» ЗАДАНИЕ 1:
Сколько зрителей вмещает концертный зал в Баренцбурге, если судить по отрывку о Шпицбергене?
» ЗАДАНИЕ 2:
Продолжи отрывок о Шпицбергене, начав сразу после его последней реплики.

─── ПРИВЕДЕННЫЙ ОТРЫВОК

Мы прилетели из Москвы на Ту-154, и среди нас были члены правительства, «знатные» шахтеры, нефтяники и газовики, и даже священники. Олег, как потом выяснилось, был генеральным директором «Арктикморнефтегазразведки» и, судя по разным косвенным признакам, был в авторитете в «высших эшелонах власти». Шахты на Шпицбергене – в Баренцбурге, да и Пирамида, были убыточными, но их поддерживало государство, так как по условиям договора, заключенного еще в царское время, эта земля наша до тех пор, пока на шахтах добывается уголь. И если наша шахта перестанет функционировать, то территорию выкупят, к примеру, США и построят рядом с Россией либо станцию слежения, либо ракет навтыкают (Шпицберген – свободный архипелаг, находящийся под юрисдикцией Норвегии).
А вот в «столице» Шпицбергена Баренцбурге живет 1000 человек, из них 700 мужчин и 300 женщин. Их забрасывают на остров в начале сентября, и год они живут и работают там до следующей смены. Баренцбург – резервация «совка» – на 1000 человек построен концертный зал, рассчитанный на 700 зрителей, громадный бассейн, школа и детский сад, в которых учились и проводили время около десяти мальчиков и девочек. Пили? Не знаю, наверное, пили. А что касается аморалки, то эта проблема стояла в полный рост.
– Слушай, а у вас при таком соотношении мужчин и женщин до дуэлей дело не доходит? – спросил я одного из своих новых знакомых.
– До дуэлей нет, но бабы творят здесь черт те чего. Приезжают с одним мужиком. Потом от него уходят к другому. Потом возвращаются, и мужики это все глотают.
– Да… А чем тут занимаются зимой?
– А ты знаешь, что у нас средняя зимняя температура минус 5 градусов?
– Нет, не знаю. А летняя?

──────
─── НАБОР ДАННЫХ

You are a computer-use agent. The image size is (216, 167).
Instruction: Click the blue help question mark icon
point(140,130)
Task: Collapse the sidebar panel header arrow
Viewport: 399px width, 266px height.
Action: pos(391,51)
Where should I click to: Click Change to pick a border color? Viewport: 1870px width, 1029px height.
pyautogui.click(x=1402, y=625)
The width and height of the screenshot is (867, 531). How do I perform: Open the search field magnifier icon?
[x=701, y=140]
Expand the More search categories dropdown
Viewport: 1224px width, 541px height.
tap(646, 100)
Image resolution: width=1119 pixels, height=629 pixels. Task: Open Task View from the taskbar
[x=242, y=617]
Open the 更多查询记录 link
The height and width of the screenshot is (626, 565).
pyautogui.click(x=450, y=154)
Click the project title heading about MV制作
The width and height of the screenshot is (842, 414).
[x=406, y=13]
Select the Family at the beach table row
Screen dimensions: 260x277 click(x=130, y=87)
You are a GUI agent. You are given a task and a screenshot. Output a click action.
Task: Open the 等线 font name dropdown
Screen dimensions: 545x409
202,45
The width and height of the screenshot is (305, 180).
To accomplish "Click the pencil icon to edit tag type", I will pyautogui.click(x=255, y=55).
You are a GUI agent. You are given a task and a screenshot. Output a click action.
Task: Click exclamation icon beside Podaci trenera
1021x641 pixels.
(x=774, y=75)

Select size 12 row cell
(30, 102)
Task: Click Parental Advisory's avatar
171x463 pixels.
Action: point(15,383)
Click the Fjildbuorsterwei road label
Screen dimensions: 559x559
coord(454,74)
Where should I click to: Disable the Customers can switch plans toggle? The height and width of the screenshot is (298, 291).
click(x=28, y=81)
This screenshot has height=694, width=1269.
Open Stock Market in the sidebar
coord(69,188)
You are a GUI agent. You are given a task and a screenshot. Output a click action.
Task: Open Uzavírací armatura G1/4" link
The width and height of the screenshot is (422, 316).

──────

» ОТВЕТ 1:
700 зрителей.

» ОТВЕТ 2:
– Плюс 3 градуса. Так вот, ты про досуг? Ну, у нас тут с этим вольготно. Знаешь, какой у нас бассейн? А спортзал? Завтра в концерте с тобой будет наша самодеятельность. Ты послушай.
И я послушал… И был приятно удивлен. А потом удивлен был, когда разговорился с конферансье концерта, который со своей семьей – женой и ребенком восьмую зимовку проводил на архипелаге.
– Куда нам возвращаться? Кто нас там ждет? А здесь у нас есть жилье, работа, а телевизор и здесь принимает пару программ.
И у нас были застолья и экскурсии. Осознание того, что через два дня домой, позволяло взахлеб восхищаться удивительными видами. И не успели мы, экскурсанты, «поехать крышей» от полярного дня, как поехали в аэропорт, и наш Ту взял курс на Москву. Мы с Мнацаканяном весь полет проторчали в секции, где располагались стюардессы. Он включил микрофон, и я с гитарой горланил песни, а весь лайнер дружно мне подпевал.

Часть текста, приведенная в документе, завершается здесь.